IATF 16949 Control Plan
What is a Control Plan?
A control plan is a document that describes a system, subsystem, component or material level for products supplied. A control plan is a live document that needs regularly scheduled reviews to confirm its effectiveness. This document should describe the actions required at each phase of a process to assure the process outputs will meet the requirements. The control plan should also take into account the design FMEA and manufacturing process FMEA outputs.
- Learn more about FMEA
16949 control plans must describe the actions required at each phase of the process. During production runs, the control plan provides process monitoring and control methods to control characteristics. As the standard requires continuous improvements, the control plan must reflect a strategy that is responsive to these changing process conditions. By having a control plan in place, this will allow for your organization to be able to move forward in the event of staff turnover.
What does the standard require?
The control plan must list the controls used for the manufacturing process control, including methods for monitoring of control exercised over special characteristics defined by both the customer and the organization; the customer-required information, if any; and initiate the specified reaction plan when the process becomes unstable or not statistically capable. Control plans shall be reviewed and updated when any change occurs affecting product, manufacturing process, measurement, logistics, supply sources or FMEA
The standard requires the Control Plan to include:
- A list of the controls used for the manufacturing process control
- Methods for monitoring of controls for special characteristics as defined by customers and the organization
- Include the customer-required information
- If the process becomes unstable or not possible, have a specified plan
- Control plans need to be reviewed and revised when changes occur affecting product, manufacturing process, measurement, logistics, supply sources of FMEA
In addition, Annex A further addresses and defines the requirements for the Control Plan. This includes three distinct phases:
Prototype: When you build a prototype you must document the measurements, materials and performance tests. If the customer requires, the organization may develop a Control Plan for the prototype.
Pre-launch– This stage is between the prototype and before the full production, organizations should document the measurements, materials and performance tests that will occur during pre-launch.

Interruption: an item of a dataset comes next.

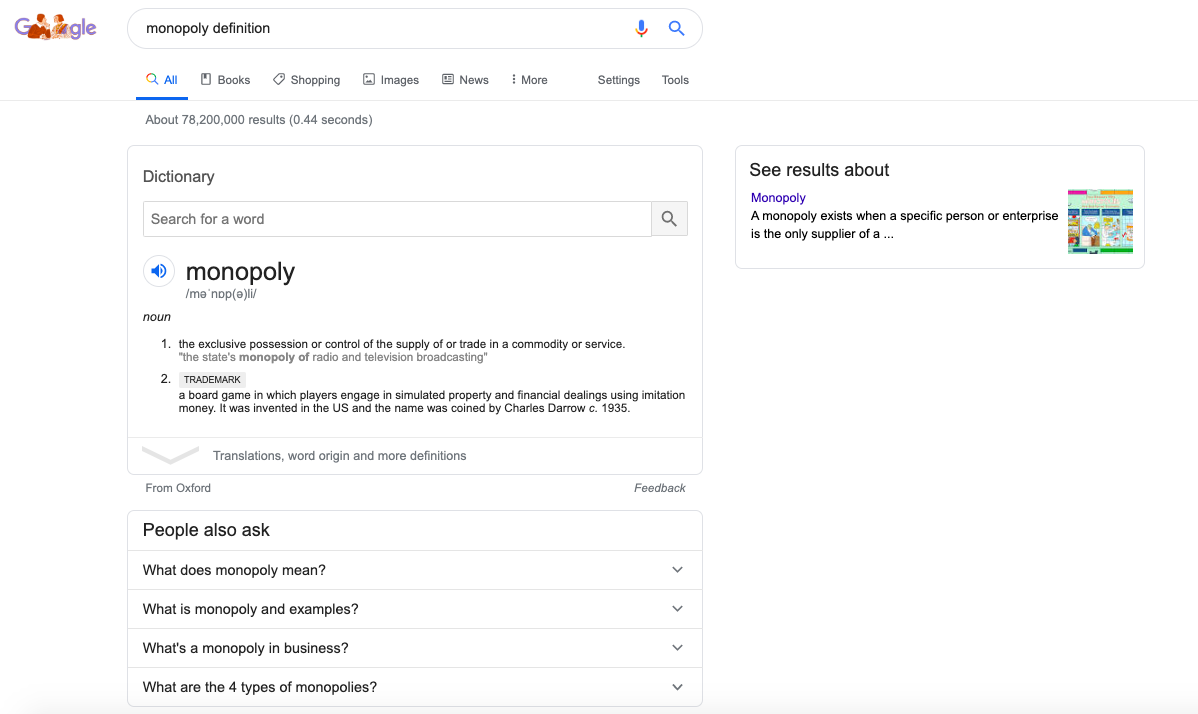Play monopoly pronunciation audio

This stage is defined as the process of production realization.
Production – The third stage is production- organizations are required to document the product and process characteristics, process controls, tests and measurement systems.
- the organization shipped nonconforming product to the customer
- change occurs affecting the product or process
- a customer complains organizations must implement of associated corrective actions
- at a set frequency based on risk analysis
In some cases, the organization needs to get approval from the customer after review or revision of the Control Plan.
When to use the control plan?
The 16949 Control Plan should be used on an ongoing basis at an organization. It will be used throughout the entire product life cycle. To begin, it will be used in product development to document the initial plan for process control. After the initial stage, it will help guide the organization to control the process and to ensure quality. A single Control Plan can apply to a group of products that are being produced by the same process at the same time.
The Control Plan should be a dynamic document- reflecting the current methods of control and the measurement system that is being used. This document should be updated to reflect the changes in the measurement system and control methods as they are evaluated and improved.
Developing a Control Plan
Development of the Control Plan requires a multidisciplinary team and employing all available information in order to get a better understanding of the process, including:
- Process flow diagrams
- Lessons learned from similar parts
- Employees knowledge of the process
- Design reviews
- Optimization methods
Additionally, Annex A of the standard defines the minimum content of the Control Plan and the information required is divided into the following groups:
- General data
- Product control
- Process control
- Reaction plan
Benefits of the Control Plan
There are several benefits of the Control Plan they include quality, customer satisfaction, and communication.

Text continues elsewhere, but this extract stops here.